Location: Ulster Folk Museum / Rural Area / 52. Hand and Pen Orange Hall
This is an original building.
The Orange hall was built in 1884 and came from the townland of Corbeg, Silverstream, County Monaghan. It was dismantled and moved to the Folk Museum in 1995.
The hall was built on land provided by Mr Wilfred Garland, a local farmer. His farm was known locally as the ‘Hand and Pen’ farm. This distinctive name comes from an old shop which once stood on the spot and had a painted sigh showing a hand holding a quill pen writing in a ledger.
This small country hall was used by the Hand and Pen LOL (Loyal Orange Lodge) no. 597 for its monthly meetings and social events. Although the lodge had been in existence from at least 1843, the hall was constructed in 1884 as shown on the date stone on the hall’s front gable. The hall’s layout is typical of small country Orange Halls of the period.
The hall was also used for social occasions such as dances and evenings gatherings.

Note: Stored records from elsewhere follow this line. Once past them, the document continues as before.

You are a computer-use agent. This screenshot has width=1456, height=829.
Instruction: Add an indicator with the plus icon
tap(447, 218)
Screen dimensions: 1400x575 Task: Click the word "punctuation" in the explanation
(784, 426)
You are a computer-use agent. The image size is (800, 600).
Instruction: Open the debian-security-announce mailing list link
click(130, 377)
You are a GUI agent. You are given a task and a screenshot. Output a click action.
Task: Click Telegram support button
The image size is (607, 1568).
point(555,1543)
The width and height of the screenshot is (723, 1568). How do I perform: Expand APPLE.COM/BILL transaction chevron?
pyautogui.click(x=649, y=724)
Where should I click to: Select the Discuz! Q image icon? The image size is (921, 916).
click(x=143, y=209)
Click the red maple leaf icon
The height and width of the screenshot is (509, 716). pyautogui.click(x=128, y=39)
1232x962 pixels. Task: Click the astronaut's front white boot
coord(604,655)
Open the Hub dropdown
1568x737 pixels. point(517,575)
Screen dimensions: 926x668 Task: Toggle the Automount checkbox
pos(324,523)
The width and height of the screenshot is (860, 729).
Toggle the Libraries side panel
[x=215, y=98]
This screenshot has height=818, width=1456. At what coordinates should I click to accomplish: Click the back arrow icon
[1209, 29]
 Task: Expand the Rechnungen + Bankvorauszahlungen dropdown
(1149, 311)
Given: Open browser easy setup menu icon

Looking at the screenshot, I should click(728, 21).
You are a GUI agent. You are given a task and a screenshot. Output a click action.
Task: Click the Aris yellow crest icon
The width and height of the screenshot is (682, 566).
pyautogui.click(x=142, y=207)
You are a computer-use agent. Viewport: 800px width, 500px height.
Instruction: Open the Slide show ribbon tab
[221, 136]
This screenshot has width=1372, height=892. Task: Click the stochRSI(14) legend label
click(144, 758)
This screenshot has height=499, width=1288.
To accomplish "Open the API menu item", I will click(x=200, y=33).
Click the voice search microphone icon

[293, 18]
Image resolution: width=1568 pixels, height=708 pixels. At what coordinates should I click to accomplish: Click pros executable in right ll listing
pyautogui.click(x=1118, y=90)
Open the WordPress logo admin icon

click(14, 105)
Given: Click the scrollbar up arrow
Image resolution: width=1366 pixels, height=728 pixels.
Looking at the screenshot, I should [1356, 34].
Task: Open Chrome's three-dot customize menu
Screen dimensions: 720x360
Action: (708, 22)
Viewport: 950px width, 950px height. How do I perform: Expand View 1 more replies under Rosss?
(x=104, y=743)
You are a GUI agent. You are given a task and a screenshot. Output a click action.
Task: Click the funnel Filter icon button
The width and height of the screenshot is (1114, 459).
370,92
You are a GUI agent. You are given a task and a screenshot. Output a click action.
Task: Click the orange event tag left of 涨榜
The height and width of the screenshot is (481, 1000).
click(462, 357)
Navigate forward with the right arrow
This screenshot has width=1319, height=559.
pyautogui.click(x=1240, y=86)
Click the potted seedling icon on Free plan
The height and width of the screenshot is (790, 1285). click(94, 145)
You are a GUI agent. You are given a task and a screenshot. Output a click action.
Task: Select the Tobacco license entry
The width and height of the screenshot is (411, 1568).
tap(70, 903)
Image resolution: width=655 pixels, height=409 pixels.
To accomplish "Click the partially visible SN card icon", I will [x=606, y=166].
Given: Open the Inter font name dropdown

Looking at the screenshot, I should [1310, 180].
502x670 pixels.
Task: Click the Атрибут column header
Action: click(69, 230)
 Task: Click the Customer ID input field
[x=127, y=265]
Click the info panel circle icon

After the annual 12th July parade the lodge members were usually treated to a dinner and perhaps a dance.
On the 12th July 1931, the Orangemen of the county assembled in Monaghan for the annual parade. It was the last they were to hold in the county. As a result of IRA opposition to the Orange order in August of that year, no marches were held in Counties Monaghan and Cavan after 1931.
In the early 1900s the Hen and Pen lodge had about sixty members on its roll. By the 1980s only a handful of members remained due to Protestant migration from the county.
The hall was donated to the museum in 1989. The donation letter was signed by the Lodge Master and County Grand Master.
Look at the simple nature of the furnishings and layout of the hall is similar to many other rural Orange halls in rural areas.